• WHAT TO WORK ON
Please repeat the listing in its entirety, without any alteration.

::: TASK INPUT

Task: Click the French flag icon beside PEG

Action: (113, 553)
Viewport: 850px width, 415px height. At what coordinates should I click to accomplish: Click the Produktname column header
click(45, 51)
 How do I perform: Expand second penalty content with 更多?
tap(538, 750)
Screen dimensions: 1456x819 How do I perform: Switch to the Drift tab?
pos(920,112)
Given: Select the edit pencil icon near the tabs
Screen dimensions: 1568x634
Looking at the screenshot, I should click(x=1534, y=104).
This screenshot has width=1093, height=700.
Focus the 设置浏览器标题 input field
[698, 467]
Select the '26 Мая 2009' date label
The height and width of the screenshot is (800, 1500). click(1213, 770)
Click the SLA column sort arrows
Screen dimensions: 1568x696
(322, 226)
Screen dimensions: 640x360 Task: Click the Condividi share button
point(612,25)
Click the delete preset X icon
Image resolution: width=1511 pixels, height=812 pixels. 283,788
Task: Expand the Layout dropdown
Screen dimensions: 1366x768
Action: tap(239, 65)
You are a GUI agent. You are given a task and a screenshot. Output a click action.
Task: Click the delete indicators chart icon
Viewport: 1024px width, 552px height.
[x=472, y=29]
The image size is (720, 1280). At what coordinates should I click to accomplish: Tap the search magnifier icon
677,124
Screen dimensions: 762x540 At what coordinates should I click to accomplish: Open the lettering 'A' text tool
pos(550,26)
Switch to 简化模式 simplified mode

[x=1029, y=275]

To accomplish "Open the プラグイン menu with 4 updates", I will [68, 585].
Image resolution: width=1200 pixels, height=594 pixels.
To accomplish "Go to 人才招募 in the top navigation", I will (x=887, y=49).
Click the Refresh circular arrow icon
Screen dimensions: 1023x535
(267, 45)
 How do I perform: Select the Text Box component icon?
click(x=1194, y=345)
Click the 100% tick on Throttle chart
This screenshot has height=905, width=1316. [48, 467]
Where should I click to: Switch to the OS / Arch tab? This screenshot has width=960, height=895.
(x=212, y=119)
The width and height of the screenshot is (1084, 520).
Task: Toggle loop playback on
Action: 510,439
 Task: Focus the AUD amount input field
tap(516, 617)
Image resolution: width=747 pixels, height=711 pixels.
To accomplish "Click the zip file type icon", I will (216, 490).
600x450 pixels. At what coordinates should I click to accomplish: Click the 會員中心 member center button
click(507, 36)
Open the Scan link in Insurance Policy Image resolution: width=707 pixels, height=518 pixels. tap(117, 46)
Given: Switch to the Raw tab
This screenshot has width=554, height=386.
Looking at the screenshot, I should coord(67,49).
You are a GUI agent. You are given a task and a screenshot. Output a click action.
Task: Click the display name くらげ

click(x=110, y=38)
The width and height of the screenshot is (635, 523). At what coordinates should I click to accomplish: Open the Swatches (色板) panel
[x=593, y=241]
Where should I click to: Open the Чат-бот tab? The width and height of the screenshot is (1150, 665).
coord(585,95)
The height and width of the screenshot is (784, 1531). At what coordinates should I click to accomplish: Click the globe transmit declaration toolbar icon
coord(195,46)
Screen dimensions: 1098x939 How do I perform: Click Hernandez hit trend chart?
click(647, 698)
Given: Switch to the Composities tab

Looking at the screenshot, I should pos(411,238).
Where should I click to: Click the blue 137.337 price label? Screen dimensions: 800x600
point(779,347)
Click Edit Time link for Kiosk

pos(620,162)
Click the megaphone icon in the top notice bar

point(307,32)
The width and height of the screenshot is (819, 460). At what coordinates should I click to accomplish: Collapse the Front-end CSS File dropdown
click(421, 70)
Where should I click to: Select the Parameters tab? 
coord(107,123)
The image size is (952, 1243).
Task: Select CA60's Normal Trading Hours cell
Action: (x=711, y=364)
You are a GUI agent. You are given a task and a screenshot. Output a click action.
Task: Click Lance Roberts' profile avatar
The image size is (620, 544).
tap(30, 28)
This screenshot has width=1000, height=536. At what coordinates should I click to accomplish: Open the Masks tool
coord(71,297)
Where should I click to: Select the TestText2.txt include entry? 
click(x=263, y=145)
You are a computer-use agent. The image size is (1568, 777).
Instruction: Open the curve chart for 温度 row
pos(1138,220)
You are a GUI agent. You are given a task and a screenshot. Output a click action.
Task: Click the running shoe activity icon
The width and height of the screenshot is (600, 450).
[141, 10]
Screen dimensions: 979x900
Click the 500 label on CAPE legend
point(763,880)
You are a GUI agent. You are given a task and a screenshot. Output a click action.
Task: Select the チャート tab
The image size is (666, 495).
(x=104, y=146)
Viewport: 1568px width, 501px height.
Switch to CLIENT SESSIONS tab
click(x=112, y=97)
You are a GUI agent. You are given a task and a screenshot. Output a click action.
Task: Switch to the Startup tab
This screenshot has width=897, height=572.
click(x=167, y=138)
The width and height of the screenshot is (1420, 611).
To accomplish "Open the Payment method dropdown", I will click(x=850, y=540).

::::::

• OUTPUT
Task: Click the French flag icon beside PEG

Action: (113, 553)
Viewport: 850px width, 415px height. At what coordinates should I click to accomplish: Click the Produktname column header
click(45, 51)
 How do I perform: Expand second penalty content with 更多?
tap(538, 750)
Screen dimensions: 1456x819 How do I perform: Switch to the Drift tab?
pos(920,112)
Given: Select the edit pencil icon near the tabs
Screen dimensions: 1568x634
Looking at the screenshot, I should click(x=1534, y=104).
This screenshot has width=1093, height=700.
Focus the 设置浏览器标题 input field
[698, 467]
Select the '26 Мая 2009' date label
The height and width of the screenshot is (800, 1500). click(1213, 770)
Click the SLA column sort arrows
Screen dimensions: 1568x696
(322, 226)
Screen dimensions: 640x360 Task: Click the Condividi share button
point(612,25)
Click the delete preset X icon
Image resolution: width=1511 pixels, height=812 pixels. 283,788
Task: Expand the Layout dropdown
Screen dimensions: 1366x768
Action: tap(239, 65)
You are a GUI agent. You are given a task and a screenshot. Output a click action.
Task: Click the delete indicators chart icon
Viewport: 1024px width, 552px height.
[x=472, y=29]
The image size is (720, 1280). At what coordinates should I click to accomplish: Tap the search magnifier icon
677,124
Screen dimensions: 762x540 At what coordinates should I click to accomplish: Open the lettering 'A' text tool
pos(550,26)
Switch to 简化模式 simplified mode

[x=1029, y=275]

To accomplish "Open the プラグイン menu with 4 updates", I will [68, 585].
Image resolution: width=1200 pixels, height=594 pixels.
To accomplish "Go to 人才招募 in the top navigation", I will (x=887, y=49).
Click the Refresh circular arrow icon
Screen dimensions: 1023x535
(267, 45)
 How do I perform: Select the Text Box component icon?
click(x=1194, y=345)
Click the 100% tick on Throttle chart
This screenshot has height=905, width=1316. [48, 467]
Where should I click to: Switch to the OS / Arch tab? This screenshot has width=960, height=895.
(x=212, y=119)
The width and height of the screenshot is (1084, 520).
Task: Toggle loop playback on
Action: 510,439
 Task: Focus the AUD amount input field
tap(516, 617)
Image resolution: width=747 pixels, height=711 pixels.
To accomplish "Click the zip file type icon", I will (216, 490).
600x450 pixels. At what coordinates should I click to accomplish: Click the 會員中心 member center button
click(507, 36)
Open the Scan link in Insurance Policy Image resolution: width=707 pixels, height=518 pixels. tap(117, 46)
Given: Switch to the Raw tab
This screenshot has width=554, height=386.
Looking at the screenshot, I should coord(67,49).
You are a GUI agent. You are given a task and a screenshot. Output a click action.
Task: Click the display name くらげ

click(x=110, y=38)
The width and height of the screenshot is (635, 523). At what coordinates should I click to accomplish: Open the Swatches (色板) panel
[x=593, y=241]
Where should I click to: Open the Чат-бот tab? The width and height of the screenshot is (1150, 665).
coord(585,95)
The height and width of the screenshot is (784, 1531). At what coordinates should I click to accomplish: Click the globe transmit declaration toolbar icon
coord(195,46)
Screen dimensions: 1098x939 How do I perform: Click Hernandez hit trend chart?
click(647, 698)
Given: Switch to the Composities tab

Looking at the screenshot, I should pos(411,238).
Where should I click to: Click the blue 137.337 price label? Screen dimensions: 800x600
point(779,347)
Click Edit Time link for Kiosk

pos(620,162)
Click the megaphone icon in the top notice bar

point(307,32)
The width and height of the screenshot is (819, 460). At what coordinates should I click to accomplish: Collapse the Front-end CSS File dropdown
click(421, 70)
Where should I click to: Select the Parameters tab? 
coord(107,123)
The image size is (952, 1243).
Task: Select CA60's Normal Trading Hours cell
Action: (x=711, y=364)
You are a GUI agent. You are given a task and a screenshot. Output a click action.
Task: Click Lance Roberts' profile avatar
The image size is (620, 544).
tap(30, 28)
This screenshot has width=1000, height=536. At what coordinates should I click to accomplish: Open the Masks tool
coord(71,297)
Where should I click to: Select the TestText2.txt include entry? 
click(x=263, y=145)
You are a computer-use agent. The image size is (1568, 777).
Instruction: Open the curve chart for 温度 row
pos(1138,220)
You are a GUI agent. You are given a task and a screenshot. Output a click action.
Task: Click the running shoe activity icon
The width and height of the screenshot is (600, 450).
[141, 10]
Screen dimensions: 979x900
Click the 500 label on CAPE legend
point(763,880)
You are a GUI agent. You are given a task and a screenshot. Output a click action.
Task: Select the チャート tab
The image size is (666, 495).
(x=104, y=146)
Viewport: 1568px width, 501px height.
Switch to CLIENT SESSIONS tab
click(x=112, y=97)
You are a GUI agent. You are given a task and a screenshot. Output a click action.
Task: Switch to the Startup tab
This screenshot has width=897, height=572.
click(x=167, y=138)
The width and height of the screenshot is (1420, 611).
To accomplish "Open the Payment method dropdown", I will click(x=850, y=540).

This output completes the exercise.